[Collected data]
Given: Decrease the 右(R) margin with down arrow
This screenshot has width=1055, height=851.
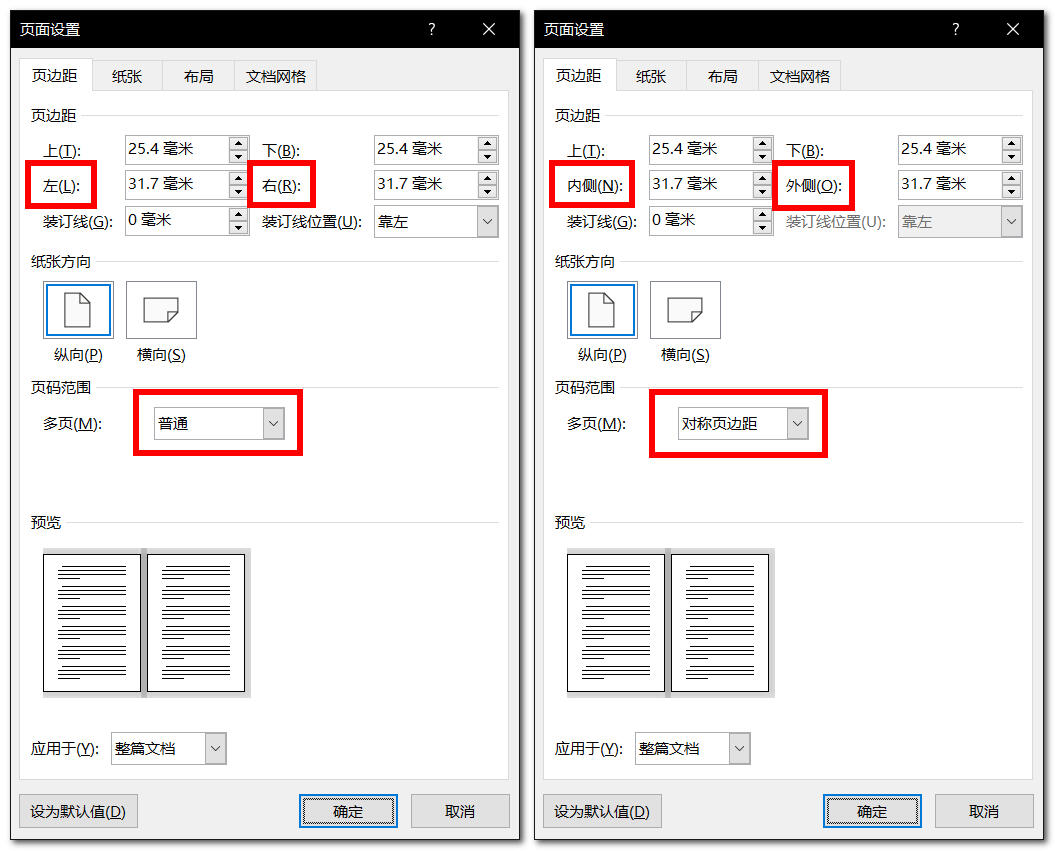Looking at the screenshot, I should tap(487, 191).
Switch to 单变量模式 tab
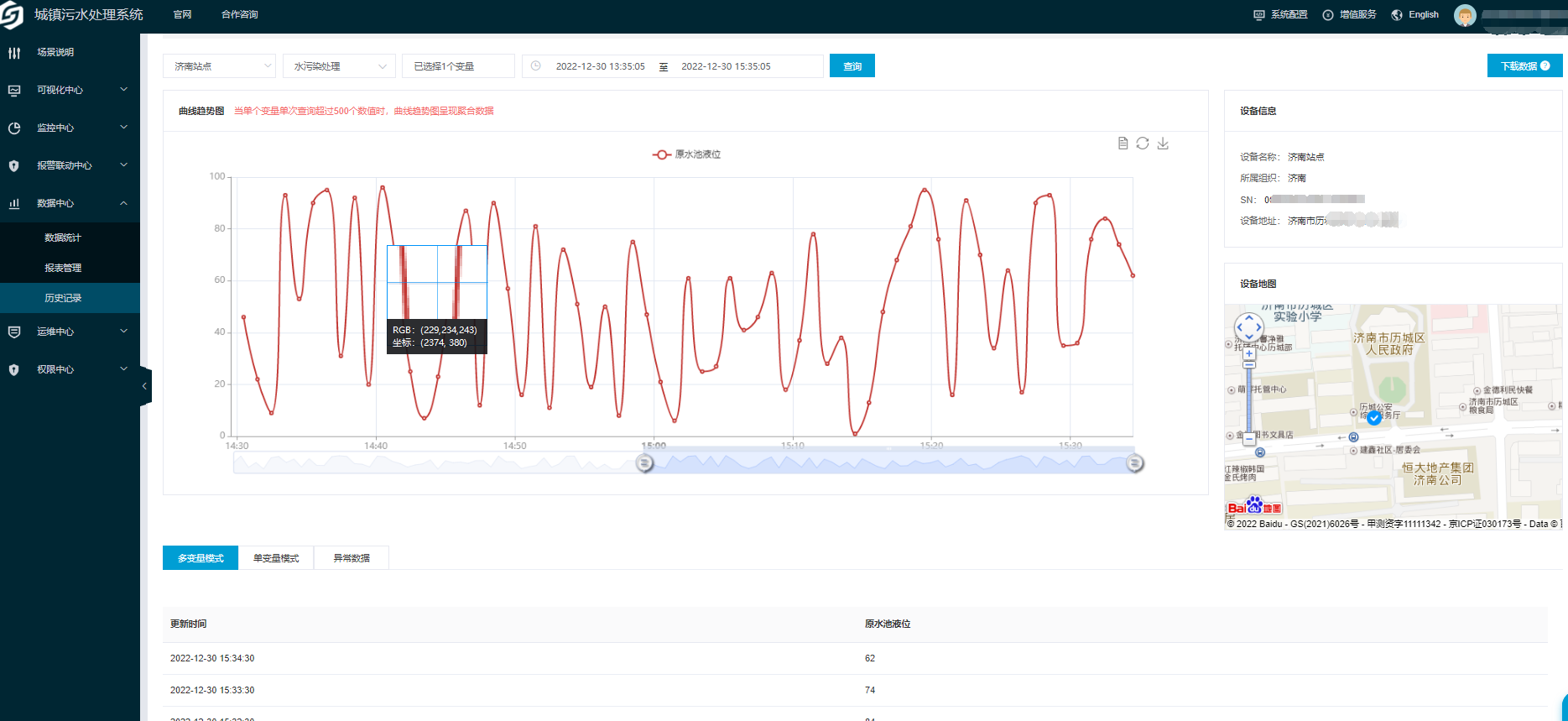 pos(276,558)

→ **EXERCISE OBJECTIVE**
Would you write out an exact copy of the entries above, with no images?

→ **SOLUTION TO THE PROBLEM**
Given: Decrease the 右(R) margin with down arrow
This screenshot has width=1055, height=851.
Looking at the screenshot, I should tap(487, 191).
Switch to 单变量模式 tab
 pos(276,558)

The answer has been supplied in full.